Turbulent flows are broadly investigated using physical experiments and/or computational fluid dynamics (CFD) where the accuracy, level of fidelity, and associated costs play competing roles. For practical CFD analyses such as design and analysis of aircraft, there is a heavy reliance on the Reynolds-averaged Navier–Stokes (RANS) simulations due to their relative simplicity and low computational cost. This comes at the cost of limited accuracy for complex flows. A number of data-driven techniques have emerged that augment RANS-based turbulence models using high-fidelity data. The novel contributions of this thesis in data-driven augmentation of RANS-based turbulence models, categorised under two themes, are: 1) the data in adjoint-based data assimilation, and 2) developing and employing neural network-augmented turbulence models for automated aerodynamic design optimisation. Firstly, we develop a novel sensor placement approach for generating sparse experimental data for data assimilation. It leverages systematic eigenspace perturbations of the Reynolds-stress tensor to identify regions of flow where RANS turbulence modelling assumptions are most erroneous and concentrate measurements in these areas using a novel greedy algorithm.
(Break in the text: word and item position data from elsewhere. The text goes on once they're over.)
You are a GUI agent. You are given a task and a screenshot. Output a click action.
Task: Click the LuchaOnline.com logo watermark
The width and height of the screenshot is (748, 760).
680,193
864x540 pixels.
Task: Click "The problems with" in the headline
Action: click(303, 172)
Results show that the error reduction using our placement strategy is close in accuracy to the instances where two to three orders of magnitude more data points than the placed sensors. We further investigate fusing data for multiple quantities (e.g. velocity and surface pressure measurements) to perform data assimilation, and investigate the relative importance of various physical quantities on the flow reconstruction. Secondly, we employ the field inversion and machine learning technique to augment an existing turbulence model for aerodynamic shape optimisation. As a proof-of-concept we apply the framework to a separated periodic hill flow. Our investigations highlight the role of the turbulence model on the optimal shapes achievable, with the neural network-augmented turbulence model achieving approximately 4-times more drag reduction compared to the baseline model.